• [Directions]:
Render each line of the records below as an item in a numbered list, leaving out any blank lines.

=== Rows ===

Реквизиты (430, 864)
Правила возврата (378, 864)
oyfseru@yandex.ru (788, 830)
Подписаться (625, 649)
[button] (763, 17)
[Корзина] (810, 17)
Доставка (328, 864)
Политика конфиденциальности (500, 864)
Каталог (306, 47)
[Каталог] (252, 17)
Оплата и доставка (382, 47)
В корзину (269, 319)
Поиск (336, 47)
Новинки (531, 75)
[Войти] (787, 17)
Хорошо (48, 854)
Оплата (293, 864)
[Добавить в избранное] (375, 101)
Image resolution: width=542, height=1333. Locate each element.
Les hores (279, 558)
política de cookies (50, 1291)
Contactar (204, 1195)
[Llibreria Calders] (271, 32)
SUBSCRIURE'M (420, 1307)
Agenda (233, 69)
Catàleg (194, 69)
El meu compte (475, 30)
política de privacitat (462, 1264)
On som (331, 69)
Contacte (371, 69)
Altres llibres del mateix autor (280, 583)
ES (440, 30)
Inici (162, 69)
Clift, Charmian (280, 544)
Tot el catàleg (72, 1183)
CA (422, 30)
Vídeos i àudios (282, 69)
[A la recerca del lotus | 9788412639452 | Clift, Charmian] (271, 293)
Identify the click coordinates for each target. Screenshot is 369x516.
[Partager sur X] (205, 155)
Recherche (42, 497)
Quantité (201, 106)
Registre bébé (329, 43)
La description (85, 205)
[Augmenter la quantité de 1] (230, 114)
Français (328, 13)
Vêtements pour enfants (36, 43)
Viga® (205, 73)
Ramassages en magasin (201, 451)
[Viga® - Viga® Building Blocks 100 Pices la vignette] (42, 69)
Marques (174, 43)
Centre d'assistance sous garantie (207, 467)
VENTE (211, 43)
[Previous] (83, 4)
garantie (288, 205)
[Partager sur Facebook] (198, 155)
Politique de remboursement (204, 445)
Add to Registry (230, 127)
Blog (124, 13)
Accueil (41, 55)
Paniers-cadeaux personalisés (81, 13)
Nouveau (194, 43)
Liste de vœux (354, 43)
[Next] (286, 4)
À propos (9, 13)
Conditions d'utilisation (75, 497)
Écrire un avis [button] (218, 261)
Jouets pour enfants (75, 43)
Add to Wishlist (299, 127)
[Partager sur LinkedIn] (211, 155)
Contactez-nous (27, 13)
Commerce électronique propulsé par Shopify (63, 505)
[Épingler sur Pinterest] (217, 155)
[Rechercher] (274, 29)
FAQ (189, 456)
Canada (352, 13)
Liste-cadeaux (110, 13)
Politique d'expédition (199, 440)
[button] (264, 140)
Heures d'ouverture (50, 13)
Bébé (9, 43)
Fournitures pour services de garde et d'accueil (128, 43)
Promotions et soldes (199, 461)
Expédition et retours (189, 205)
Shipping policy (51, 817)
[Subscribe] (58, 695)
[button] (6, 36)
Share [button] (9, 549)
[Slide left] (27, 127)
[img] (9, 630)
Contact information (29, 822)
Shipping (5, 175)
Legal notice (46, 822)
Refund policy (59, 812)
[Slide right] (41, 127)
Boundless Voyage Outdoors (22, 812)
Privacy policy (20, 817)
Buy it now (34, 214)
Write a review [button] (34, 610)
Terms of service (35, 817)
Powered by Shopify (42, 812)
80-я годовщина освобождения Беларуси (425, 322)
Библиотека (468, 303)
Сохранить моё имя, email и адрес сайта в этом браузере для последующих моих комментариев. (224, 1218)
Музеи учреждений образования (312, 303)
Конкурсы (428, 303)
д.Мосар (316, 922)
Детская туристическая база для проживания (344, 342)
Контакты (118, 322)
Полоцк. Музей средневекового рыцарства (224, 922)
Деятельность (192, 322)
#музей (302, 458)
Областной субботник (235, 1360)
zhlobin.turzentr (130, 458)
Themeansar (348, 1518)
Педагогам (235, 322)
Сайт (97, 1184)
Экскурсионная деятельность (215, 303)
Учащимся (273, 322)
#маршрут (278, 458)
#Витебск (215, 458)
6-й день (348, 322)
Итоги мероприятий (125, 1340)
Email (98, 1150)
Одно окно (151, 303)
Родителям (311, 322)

===

• [The result]:
1. Реквизиты (430, 864)
2. Правила возврата (378, 864)
3. oyfseru@yandex.ru (788, 830)
4. Подписаться (625, 649)
5. [button] (763, 17)
6. [Корзина] (810, 17)
7. Доставка (328, 864)
8. Политика конфиденциальности (500, 864)
9. Каталог (306, 47)
10. [Каталог] (252, 17)
11. Оплата и доставка (382, 47)
12. В корзину (269, 319)
13. Поиск (336, 47)
14. Новинки (531, 75)
15. [Войти] (787, 17)
16. Хорошо (48, 854)
17. Оплата (293, 864)
18. [Добавить в избранное] (375, 101)
19. Image resolution: width=542, height=1333. Locate each element.
20. Les hores (279, 558)
21. política de cookies (50, 1291)
22. Contactar (204, 1195)
23. [Llibreria Calders] (271, 32)
24. SUBSCRIURE'M (420, 1307)
25. Agenda (233, 69)
26. Catàleg (194, 69)
27. El meu compte (475, 30)
28. política de privacitat (462, 1264)
29. On som (331, 69)
30. Contacte (371, 69)
31. Altres llibres del mateix autor (280, 583)
32. ES (440, 30)
33. Inici (162, 69)
34. Clift, Charmian (280, 544)
35. Tot el catàleg (72, 1183)
36. CA (422, 30)
37. Vídeos i àudios (282, 69)
38. [A la recerca del lotus | 9788412639452 | Clift, Charmian] (271, 293)
39. Identify the click coordinates for each target. Screenshot is 369x516.
40. [Partager sur X] (205, 155)
41. Recherche (42, 497)
42. Quantité (201, 106)
43. Registre bébé (329, 43)
44. La description (85, 205)
45. [Augmenter la quantité de 1] (230, 114)
46. Français (328, 13)
47. Vêtements pour enfants (36, 43)
48. Viga® (205, 73)
49. Ramassages en magasin (201, 451)
50. [Viga® - Viga® Building Blocks 100 Pices la vignette] (42, 69)
51. Marques (174, 43)
52. Centre d'assistance sous garantie (207, 467)
53. VENTE (211, 43)
54. [Previous] (83, 4)
55. garantie (288, 205)
56. [Partager sur Facebook] (198, 155)
57. Politique de remboursement (204, 445)
58. Add to Registry (230, 127)
59. Blog (124, 13)
60. Accueil (41, 55)
61. Paniers-cadeaux personalisés (81, 13)
62. Nouveau (194, 43)
63. Liste de vœux (354, 43)
64. [Next] (286, 4)
65. À propos (9, 13)
66. Conditions d'utilisation (75, 497)
67. Écrire un avis [button] (218, 261)
68. Jouets pour enfants (75, 43)
69. Add to Wishlist (299, 127)
70. [Partager sur LinkedIn] (211, 155)
71. Contactez-nous (27, 13)
72. Commerce électronique propulsé par Shopify (63, 505)
73. [Épingler sur Pinterest] (217, 155)
74. [Rechercher] (274, 29)
75. FAQ (189, 456)
76. Canada (352, 13)
77. Liste-cadeaux (110, 13)
78. Politique d'expédition (199, 440)
79. [button] (264, 140)
80. Heures d'ouverture (50, 13)
81. Bébé (9, 43)
82. Fournitures pour services de garde et d'accueil (128, 43)
83. Promotions et soldes (199, 461)
84. Expédition et retours (189, 205)
85. Shipping policy (51, 817)
86. [Subscribe] (58, 695)
87. [button] (6, 36)
88. Share [button] (9, 549)
89. [Slide left] (27, 127)
90. [img] (9, 630)
91. Contact information (29, 822)
92. Shipping (5, 175)
93. Legal notice (46, 822)
94. Refund policy (59, 812)
95. [Slide right] (41, 127)
96. Boundless Voyage Outdoors (22, 812)
97. Privacy policy (20, 817)
98. Buy it now (34, 214)
99. Write a review [button] (34, 610)
100. Terms of service (35, 817)
101. Powered by Shopify (42, 812)
102. 80-я годовщина освобождения Беларуси (425, 322)
103. Библиотека (468, 303)
104. Сохранить моё имя, email и адрес сайта в этом браузере для последующих моих комментариев. (224, 1218)
105. Музеи учреждений образования (312, 303)
106. Конкурсы (428, 303)
107. д.Мосар (316, 922)
108. Детская туристическая база для проживания (344, 342)
109. Контакты (118, 322)
110. Полоцк. Музей средневекового рыцарства (224, 922)
111. Деятельность (192, 322)
112. #музей (302, 458)
113. Областной субботник (235, 1360)
114. zhlobin.turzentr (130, 458)
115. Themeansar (348, 1518)
116. Педагогам (235, 322)
117. Сайт (97, 1184)
118. Экскурсионная деятельность (215, 303)
119. Учащимся (273, 322)
120. #маршрут (278, 458)
121. #Витебск (215, 458)
122. 6-й день (348, 322)
123. Итоги мероприятий (125, 1340)
124. Email (98, 1150)
125. Одно окно (151, 303)
126. Родителям (311, 322)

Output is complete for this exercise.